PYNQ: PYTHON PRODUCTIVITY

Help debuging chronic PYNQ System Hang

Hi Folks,
Since updating to the 2.5 image we’ve been seeing quasi-regular ZCU111 board hangs, possibly even without an overlay loaded. We’ve also been starting to test new cores much more heavily, so we did change the cpuidle setting so we could use the System ILA in Vivado.

I had been chalking the need to power cycle the board ~2-3 / week up to us causing deadlocks or not properly connecting/disconnecting from the ILA, but this weekend it hung after a fresh boot without us having loaded any of our software for testing or starting anything other that the hw_server on the host PC.

Two questions:

  1. How can I even start to debug this? When it happens after testing for a while and walking away I can tell from the JTAG connection in vivado that some things are still alive, but the Jupyter server isn’t responsive (This is NOT directly a cpuidle issue as I set that and can use python and the ILA concurrently).

  2. Is there a way to trigger a reboot of the board from Vivado or some Xilinx tool on the windows host PC? This would move this from a major headache to a minor inconvenience. The boot from configuration memory in the hardware manager doesn’t seem to “just work”, I’d guess because it isn’t configured properly to be aware of the uboot loader or some such.

Thanks!

Generally full-system hangs are the result of AXI transactions hitting the fabric and not being acknowledged for one reason or another although why that’s happening at boot is don’t know. One thing to try is setting up the AXI watchdog timers on the AXI master connections which will trigger a slave error rather than a hang and see if that helps.
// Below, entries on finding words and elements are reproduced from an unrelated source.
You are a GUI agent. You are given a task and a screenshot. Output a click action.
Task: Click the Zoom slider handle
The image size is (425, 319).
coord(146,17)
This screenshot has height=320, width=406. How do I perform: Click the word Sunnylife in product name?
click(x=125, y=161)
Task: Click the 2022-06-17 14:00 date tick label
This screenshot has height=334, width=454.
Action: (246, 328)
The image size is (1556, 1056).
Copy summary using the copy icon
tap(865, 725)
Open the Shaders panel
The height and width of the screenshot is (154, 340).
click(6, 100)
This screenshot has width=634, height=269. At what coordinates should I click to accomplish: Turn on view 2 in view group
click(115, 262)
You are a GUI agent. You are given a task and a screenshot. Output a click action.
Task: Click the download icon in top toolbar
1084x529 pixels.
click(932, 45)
The following code will do this for the LPD master.

mmio  = pynq.MMIO(0xFF416000, 64)

mmio.write(0x18, 3) # Return slave errors when timeouts occur
mmio.write(0x20, 0x1020) # Set and enable prescale of 32 which should be about 10 ms
mmio.write(0x10, 0x3) # Enable transactions tracking
mmio.write(0x14, 0x3) # Enable timeouts

And again for the The FPD

mmio  = pynq.MMIO(0xFD610000 , 64)

mmio.write(0x18, 7) # Return slave errors when timeouts occur
mmio.write(0x20, 0x1020) # Set and enable prescale of 32 which should be about 10 ms
mmio.write(0x10, 0x7) # Enable transactions tracking
mmio.write(0x14, 0x7) # Enable timeouts

You can also enable a system-wide watchdog that’ll reset the board if Linux locks up for some reason. I don’t know of a way of triggering a reboot via JTAG in a nice way. You might be able to write to the watchdog registers via JTAG and use that to reset the board.

Peter